• _Instructions for the task_:
Take each line below that has "Excel" and copy it.
————————
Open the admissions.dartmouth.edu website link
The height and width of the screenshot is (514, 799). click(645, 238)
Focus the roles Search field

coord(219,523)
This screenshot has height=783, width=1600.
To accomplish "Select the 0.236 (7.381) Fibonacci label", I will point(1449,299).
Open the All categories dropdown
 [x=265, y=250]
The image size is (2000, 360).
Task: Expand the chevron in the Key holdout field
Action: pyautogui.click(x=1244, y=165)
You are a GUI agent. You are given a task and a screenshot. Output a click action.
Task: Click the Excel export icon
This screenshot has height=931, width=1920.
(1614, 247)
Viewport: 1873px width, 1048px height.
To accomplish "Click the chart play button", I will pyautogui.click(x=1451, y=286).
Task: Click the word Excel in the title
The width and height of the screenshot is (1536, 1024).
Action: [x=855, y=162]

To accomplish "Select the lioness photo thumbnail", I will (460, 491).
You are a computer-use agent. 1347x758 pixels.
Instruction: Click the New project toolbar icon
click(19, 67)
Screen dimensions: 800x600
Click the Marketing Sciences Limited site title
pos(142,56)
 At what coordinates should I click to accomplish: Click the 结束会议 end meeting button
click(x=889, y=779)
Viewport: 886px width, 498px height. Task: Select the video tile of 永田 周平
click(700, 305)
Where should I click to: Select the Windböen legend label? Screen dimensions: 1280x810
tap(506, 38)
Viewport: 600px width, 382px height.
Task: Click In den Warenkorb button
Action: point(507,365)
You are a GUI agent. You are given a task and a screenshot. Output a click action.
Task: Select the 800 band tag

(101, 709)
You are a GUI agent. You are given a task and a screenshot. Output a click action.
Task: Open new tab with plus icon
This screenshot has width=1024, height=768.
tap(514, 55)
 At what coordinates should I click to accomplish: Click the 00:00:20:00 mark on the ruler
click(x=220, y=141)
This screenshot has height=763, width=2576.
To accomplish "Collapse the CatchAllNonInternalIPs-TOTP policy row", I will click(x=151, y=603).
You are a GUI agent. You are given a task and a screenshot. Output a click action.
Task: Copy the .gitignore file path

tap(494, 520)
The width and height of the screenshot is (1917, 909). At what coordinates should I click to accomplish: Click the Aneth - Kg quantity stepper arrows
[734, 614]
————————
• _Answer section_:
Task: Click the Excel export icon
Task: Click the word Excel in the title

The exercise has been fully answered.